### What is being asked:
Once you reach the line that holds "Open the hamburger main menu in title bar" in the listing below, output it and every line after it through the line that holds "Viewport: 981px width, 690px height.", word for word.

### Records supplied:
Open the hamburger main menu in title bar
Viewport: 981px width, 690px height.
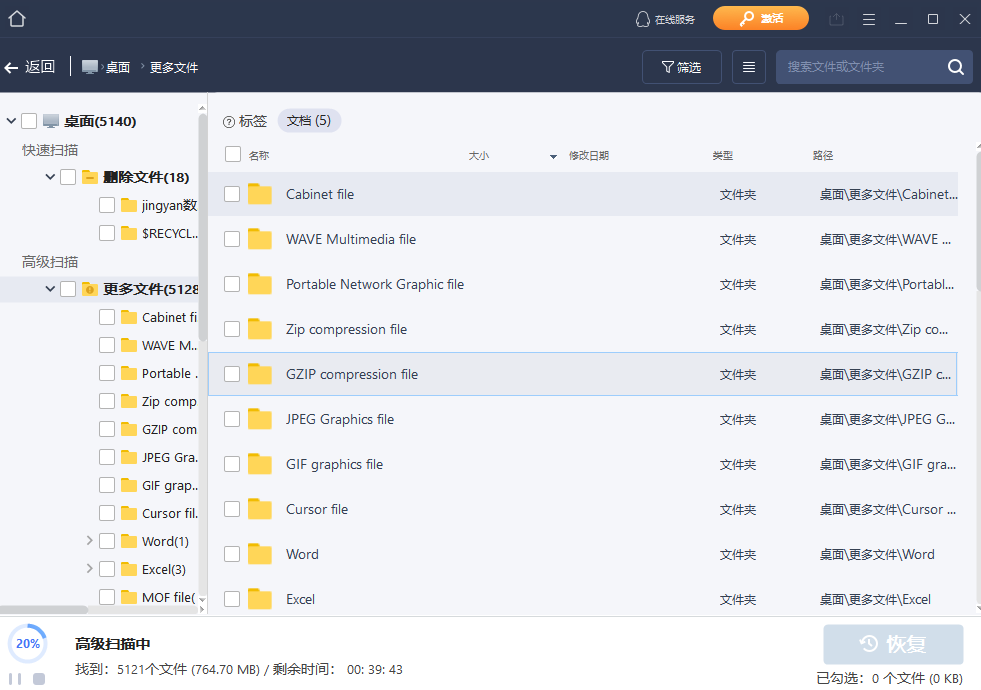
---
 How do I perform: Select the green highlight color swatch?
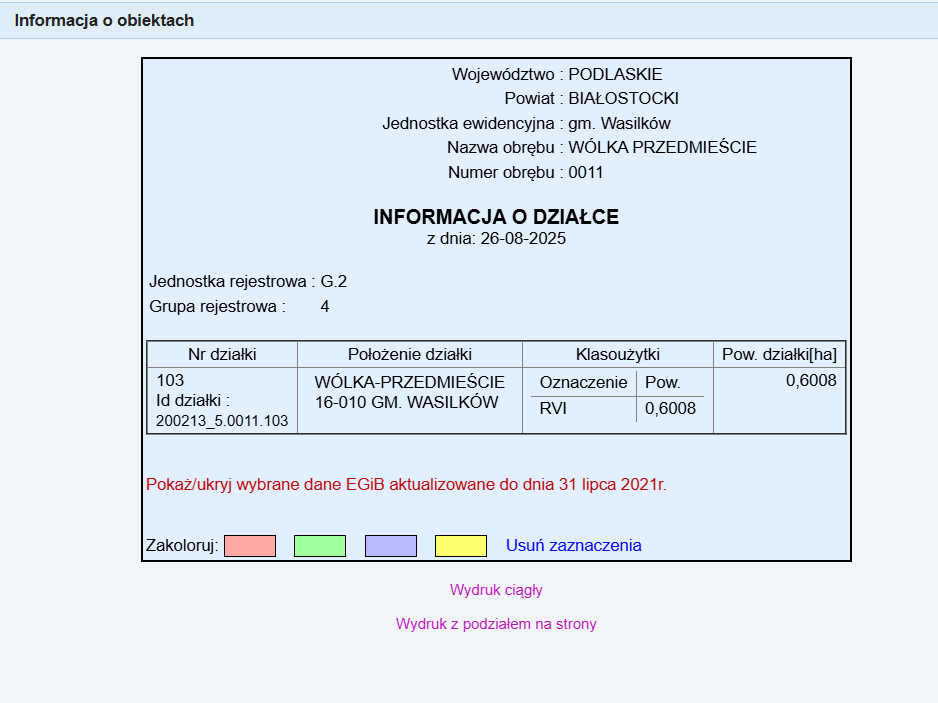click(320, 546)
==
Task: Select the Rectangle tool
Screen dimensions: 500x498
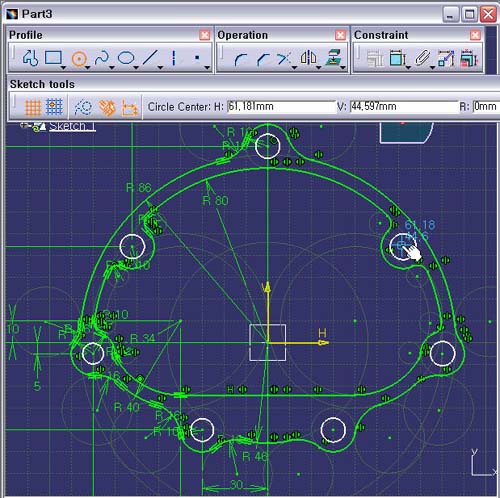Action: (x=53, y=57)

### Answer space:
Open the hamburger main menu in title bar
Viewport: 981px width, 690px height.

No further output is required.